++++ RECORDS FOR THIS EXERCISE

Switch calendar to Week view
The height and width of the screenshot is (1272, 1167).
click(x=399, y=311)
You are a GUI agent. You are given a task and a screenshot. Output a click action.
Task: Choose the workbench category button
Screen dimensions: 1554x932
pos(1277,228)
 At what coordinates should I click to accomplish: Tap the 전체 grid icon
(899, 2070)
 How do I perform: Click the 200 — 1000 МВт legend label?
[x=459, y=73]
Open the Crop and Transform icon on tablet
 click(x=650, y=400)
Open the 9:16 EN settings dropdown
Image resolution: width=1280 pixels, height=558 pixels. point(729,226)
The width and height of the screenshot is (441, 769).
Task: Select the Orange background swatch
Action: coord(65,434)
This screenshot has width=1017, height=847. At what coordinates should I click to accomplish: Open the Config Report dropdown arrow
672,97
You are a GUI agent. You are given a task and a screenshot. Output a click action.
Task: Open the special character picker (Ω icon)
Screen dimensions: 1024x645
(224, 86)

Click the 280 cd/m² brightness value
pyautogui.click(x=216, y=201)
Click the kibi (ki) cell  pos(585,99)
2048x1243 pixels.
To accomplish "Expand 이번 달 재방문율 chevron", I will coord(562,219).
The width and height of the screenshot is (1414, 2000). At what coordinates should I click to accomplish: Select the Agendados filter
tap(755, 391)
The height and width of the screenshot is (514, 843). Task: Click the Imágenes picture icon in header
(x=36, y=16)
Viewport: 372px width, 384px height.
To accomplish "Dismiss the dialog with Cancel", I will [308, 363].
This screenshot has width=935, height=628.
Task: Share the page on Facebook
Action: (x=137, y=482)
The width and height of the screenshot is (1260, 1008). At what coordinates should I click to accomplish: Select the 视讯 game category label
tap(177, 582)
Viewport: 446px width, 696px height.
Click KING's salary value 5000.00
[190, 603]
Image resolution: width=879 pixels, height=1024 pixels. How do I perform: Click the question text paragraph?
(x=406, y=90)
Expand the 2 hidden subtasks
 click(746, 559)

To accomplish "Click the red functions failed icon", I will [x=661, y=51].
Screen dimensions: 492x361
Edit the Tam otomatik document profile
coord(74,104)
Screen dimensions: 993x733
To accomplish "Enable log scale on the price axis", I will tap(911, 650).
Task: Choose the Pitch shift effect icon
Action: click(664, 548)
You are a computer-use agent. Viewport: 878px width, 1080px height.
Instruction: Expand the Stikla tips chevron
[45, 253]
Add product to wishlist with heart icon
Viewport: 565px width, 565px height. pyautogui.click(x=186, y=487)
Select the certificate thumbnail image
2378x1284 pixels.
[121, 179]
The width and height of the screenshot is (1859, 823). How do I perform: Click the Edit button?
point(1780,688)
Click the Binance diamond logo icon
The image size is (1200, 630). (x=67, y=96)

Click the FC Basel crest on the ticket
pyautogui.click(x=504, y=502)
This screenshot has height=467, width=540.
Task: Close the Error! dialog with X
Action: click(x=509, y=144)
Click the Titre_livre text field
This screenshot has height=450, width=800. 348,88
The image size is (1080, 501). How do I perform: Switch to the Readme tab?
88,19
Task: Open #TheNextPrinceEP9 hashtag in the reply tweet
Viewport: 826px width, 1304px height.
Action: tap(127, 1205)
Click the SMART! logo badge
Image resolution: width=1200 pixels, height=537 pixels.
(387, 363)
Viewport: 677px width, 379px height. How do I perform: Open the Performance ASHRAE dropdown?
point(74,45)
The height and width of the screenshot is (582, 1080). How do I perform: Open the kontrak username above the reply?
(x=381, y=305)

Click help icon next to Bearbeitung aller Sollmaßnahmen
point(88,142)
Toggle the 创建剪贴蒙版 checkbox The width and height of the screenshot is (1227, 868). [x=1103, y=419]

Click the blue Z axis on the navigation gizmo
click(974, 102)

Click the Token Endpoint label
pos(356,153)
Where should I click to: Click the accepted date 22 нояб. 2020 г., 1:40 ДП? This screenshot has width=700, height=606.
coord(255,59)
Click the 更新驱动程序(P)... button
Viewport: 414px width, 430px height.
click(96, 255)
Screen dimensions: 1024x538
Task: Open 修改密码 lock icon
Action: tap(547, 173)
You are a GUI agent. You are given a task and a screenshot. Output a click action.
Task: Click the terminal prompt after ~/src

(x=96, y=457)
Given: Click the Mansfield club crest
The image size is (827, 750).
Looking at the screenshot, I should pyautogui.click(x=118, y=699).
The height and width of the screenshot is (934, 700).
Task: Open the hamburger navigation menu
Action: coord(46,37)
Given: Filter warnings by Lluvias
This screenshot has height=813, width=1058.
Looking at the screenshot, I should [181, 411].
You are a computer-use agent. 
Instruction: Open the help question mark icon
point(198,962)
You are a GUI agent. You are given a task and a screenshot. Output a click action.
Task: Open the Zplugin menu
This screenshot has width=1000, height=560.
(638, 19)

++++++++

WORK ITEM
Reproduce the data shown above exactly, including every line.

EXERCISE OUTPUT
Switch calendar to Week view
The height and width of the screenshot is (1272, 1167).
click(x=399, y=311)
You are a GUI agent. You are given a task and a screenshot. Output a click action.
Task: Choose the workbench category button
Screen dimensions: 1554x932
pos(1277,228)
 At what coordinates should I click to accomplish: Tap the 전체 grid icon
(899, 2070)
 How do I perform: Click the 200 — 1000 МВт legend label?
[x=459, y=73]
Open the Crop and Transform icon on tablet
 click(x=650, y=400)
Open the 9:16 EN settings dropdown
Image resolution: width=1280 pixels, height=558 pixels. point(729,226)
The width and height of the screenshot is (441, 769).
Task: Select the Orange background swatch
Action: coord(65,434)
This screenshot has width=1017, height=847. At what coordinates should I click to accomplish: Open the Config Report dropdown arrow
672,97
You are a GUI agent. You are given a task and a screenshot. Output a click action.
Task: Open the special character picker (Ω icon)
Screen dimensions: 1024x645
(224, 86)

Click the 280 cd/m² brightness value
pyautogui.click(x=216, y=201)
Click the kibi (ki) cell  pos(585,99)
2048x1243 pixels.
To accomplish "Expand 이번 달 재방문율 chevron", I will coord(562,219).
The width and height of the screenshot is (1414, 2000). At what coordinates should I click to accomplish: Select the Agendados filter
tap(755, 391)
The height and width of the screenshot is (514, 843). Task: Click the Imágenes picture icon in header
(x=36, y=16)
Viewport: 372px width, 384px height.
To accomplish "Dismiss the dialog with Cancel", I will [308, 363].
This screenshot has width=935, height=628.
Task: Share the page on Facebook
Action: (x=137, y=482)
The width and height of the screenshot is (1260, 1008). At what coordinates should I click to accomplish: Select the 视讯 game category label
tap(177, 582)
Viewport: 446px width, 696px height.
Click KING's salary value 5000.00
[190, 603]
Image resolution: width=879 pixels, height=1024 pixels. How do I perform: Click the question text paragraph?
(x=406, y=90)
Expand the 2 hidden subtasks
 click(746, 559)

To accomplish "Click the red functions failed icon", I will [x=661, y=51].
Screen dimensions: 492x361
Edit the Tam otomatik document profile
coord(74,104)
Screen dimensions: 993x733
To accomplish "Enable log scale on the price axis", I will tap(911, 650).
Task: Choose the Pitch shift effect icon
Action: click(664, 548)
You are a computer-use agent. Viewport: 878px width, 1080px height.
Instruction: Expand the Stikla tips chevron
[45, 253]
Add product to wishlist with heart icon
Viewport: 565px width, 565px height. pyautogui.click(x=186, y=487)
Select the certificate thumbnail image
2378x1284 pixels.
[121, 179]
The width and height of the screenshot is (1859, 823). How do I perform: Click the Edit button?
point(1780,688)
Click the Binance diamond logo icon
The image size is (1200, 630). (x=67, y=96)

Click the FC Basel crest on the ticket
pyautogui.click(x=504, y=502)
This screenshot has height=467, width=540.
Task: Close the Error! dialog with X
Action: click(x=509, y=144)
Click the Titre_livre text field
This screenshot has height=450, width=800. 348,88
The image size is (1080, 501). How do I perform: Switch to the Readme tab?
88,19
Task: Open #TheNextPrinceEP9 hashtag in the reply tweet
Viewport: 826px width, 1304px height.
Action: tap(127, 1205)
Click the SMART! logo badge
Image resolution: width=1200 pixels, height=537 pixels.
(387, 363)
Viewport: 677px width, 379px height. How do I perform: Open the Performance ASHRAE dropdown?
point(74,45)
The height and width of the screenshot is (582, 1080). How do I perform: Open the kontrak username above the reply?
(x=381, y=305)

Click help icon next to Bearbeitung aller Sollmaßnahmen
point(88,142)
Toggle the 创建剪贴蒙版 checkbox The width and height of the screenshot is (1227, 868). [x=1103, y=419]

Click the blue Z axis on the navigation gizmo
click(974, 102)

Click the Token Endpoint label
pos(356,153)
Where should I click to: Click the accepted date 22 нояб. 2020 г., 1:40 ДП? This screenshot has width=700, height=606.
coord(255,59)
Click the 更新驱动程序(P)... button
Viewport: 414px width, 430px height.
click(96, 255)
Screen dimensions: 1024x538
Task: Open 修改密码 lock icon
Action: tap(547, 173)
You are a GUI agent. You are given a task and a screenshot. Output a click action.
Task: Click the terminal prompt after ~/src

(x=96, y=457)
Given: Click the Mansfield club crest
The image size is (827, 750).
Looking at the screenshot, I should pyautogui.click(x=118, y=699).
The height and width of the screenshot is (934, 700).
Task: Open the hamburger navigation menu
Action: coord(46,37)
Given: Filter warnings by Lluvias
This screenshot has height=813, width=1058.
Looking at the screenshot, I should [181, 411].
You are a computer-use agent. 
Instruction: Open the help question mark icon
point(198,962)
You are a GUI agent. You are given a task and a screenshot. Output a click action.
Task: Open the Zplugin menu
This screenshot has width=1000, height=560.
(638, 19)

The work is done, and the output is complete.